++++ TASK INPUTS ++++

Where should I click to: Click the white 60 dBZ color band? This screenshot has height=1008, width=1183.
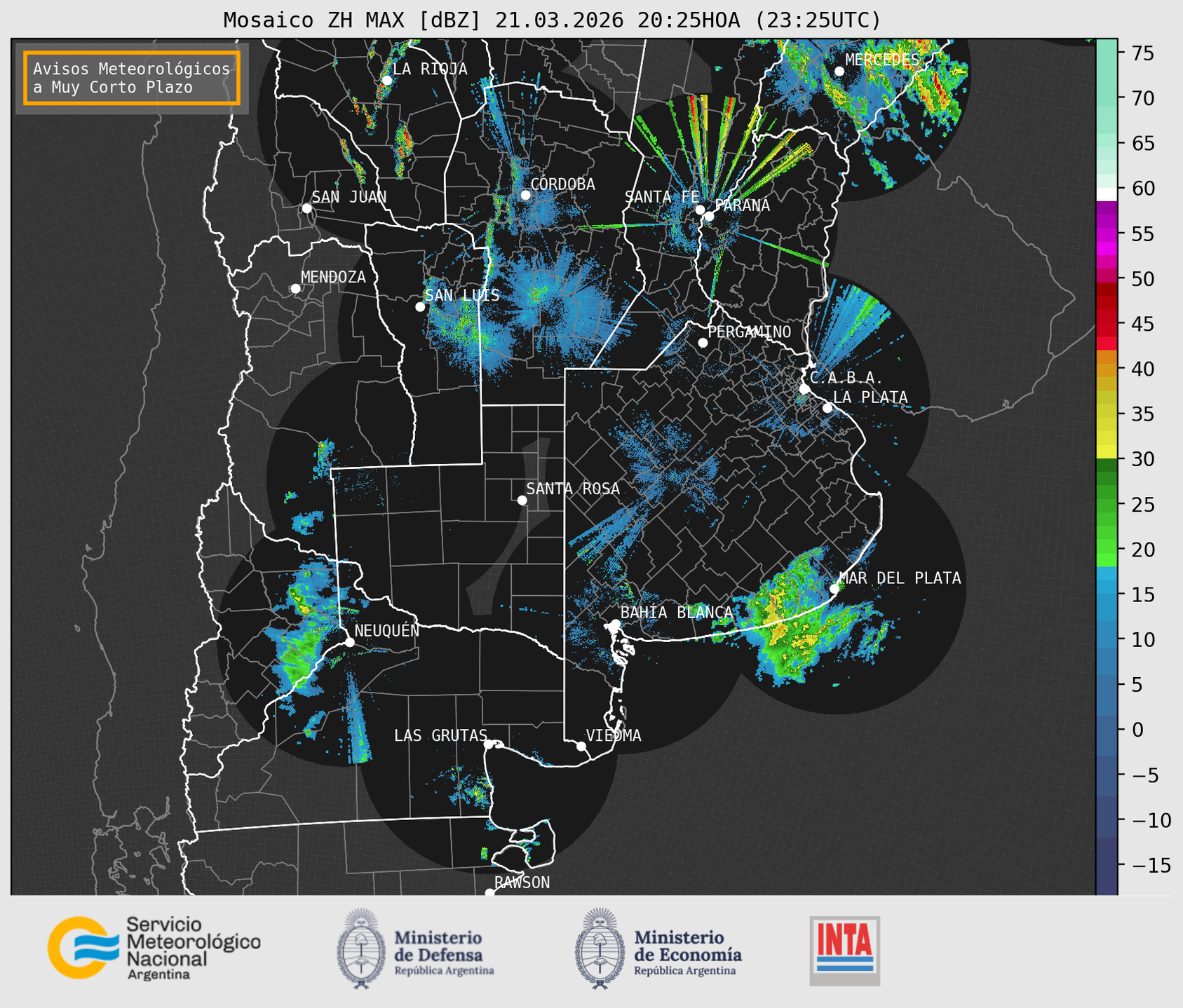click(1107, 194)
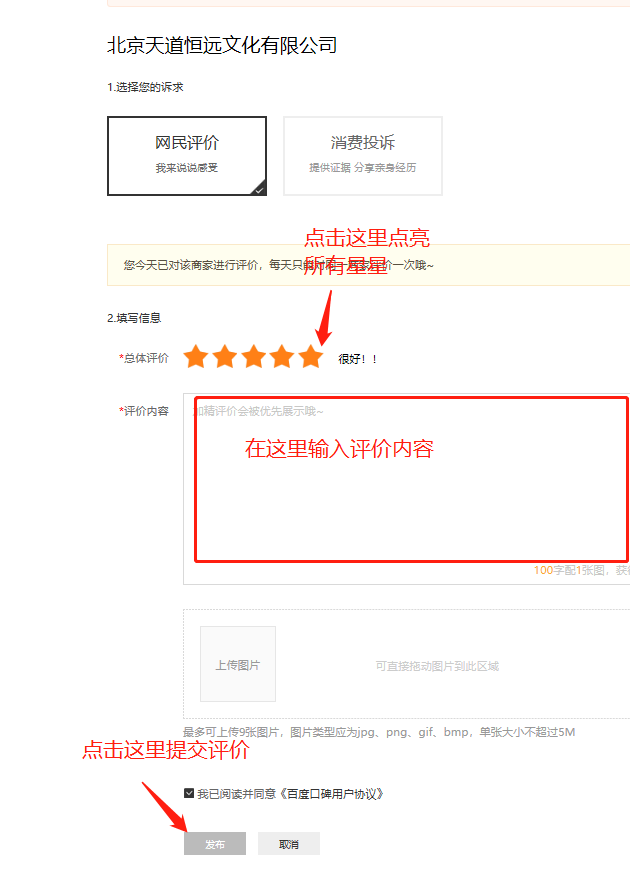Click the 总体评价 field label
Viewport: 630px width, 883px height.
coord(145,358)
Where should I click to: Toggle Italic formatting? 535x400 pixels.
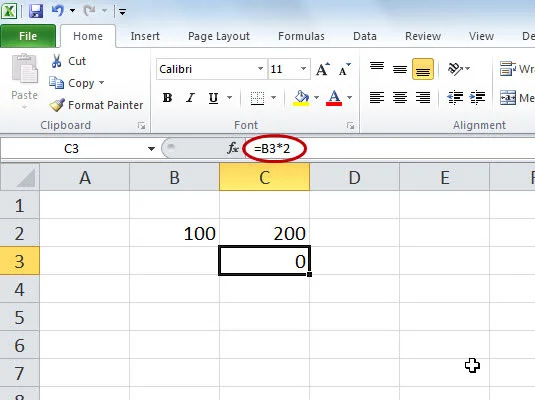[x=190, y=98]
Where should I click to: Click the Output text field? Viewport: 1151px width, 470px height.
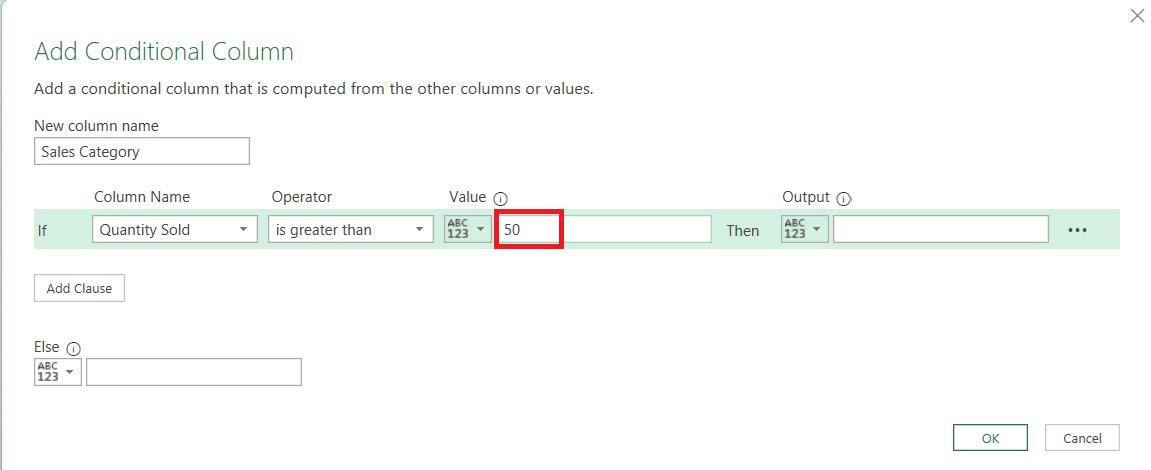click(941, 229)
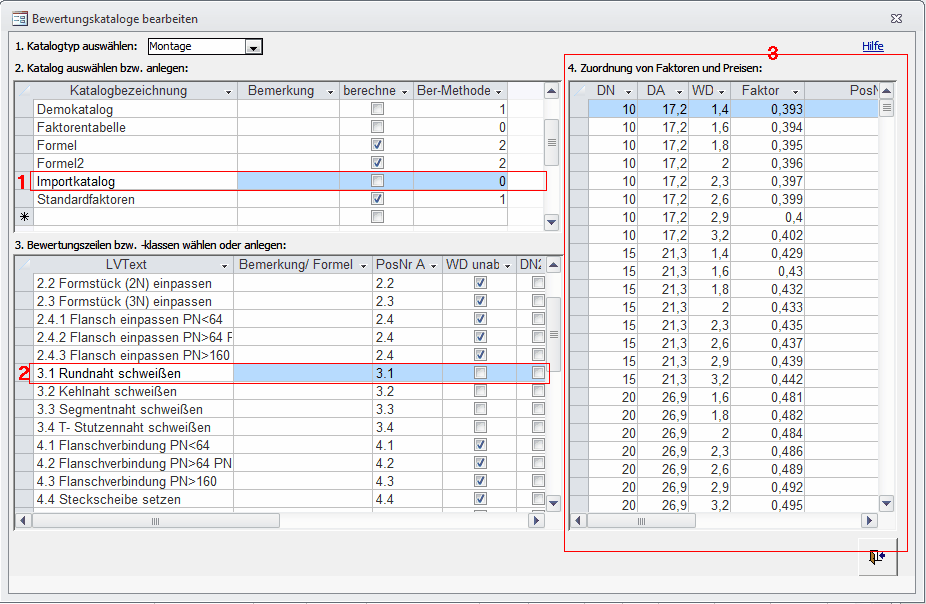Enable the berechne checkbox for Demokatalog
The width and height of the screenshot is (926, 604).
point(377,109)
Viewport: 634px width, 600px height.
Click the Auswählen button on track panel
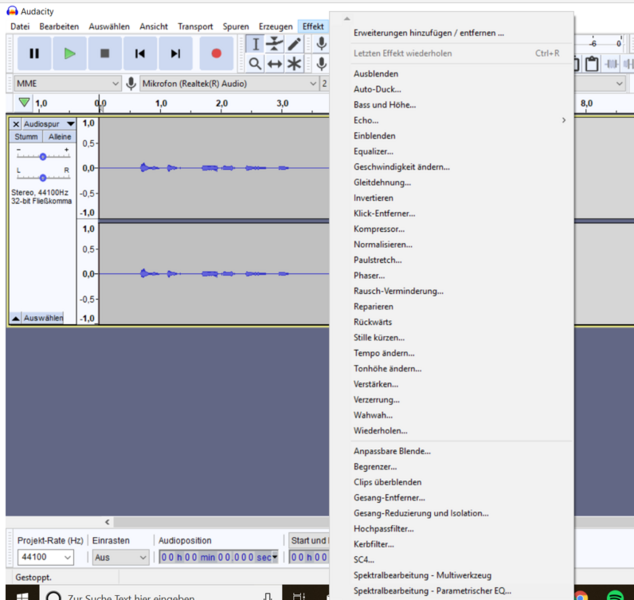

++++

EXERCISE BRIEF —
Give back the data exactly, with no images.

SOLUTION TO THIS PROBLEM —
Where should I click to: Click the white 60 dBZ color band? This screenshot has height=1008, width=1183.
click(1107, 194)
Click the 总体评价 field label
Viewport: 630px width, 883px height.
coord(145,358)
Where should I click to: Toggle Italic formatting? 535x400 pixels.
[x=190, y=98]
Where should I click to: Click the Output text field? Viewport: 1151px width, 470px height.
click(941, 229)
Enable the berechne checkbox for Demokatalog
The width and height of the screenshot is (926, 604).
point(377,109)
Viewport: 634px width, 600px height.
Click the Auswählen button on track panel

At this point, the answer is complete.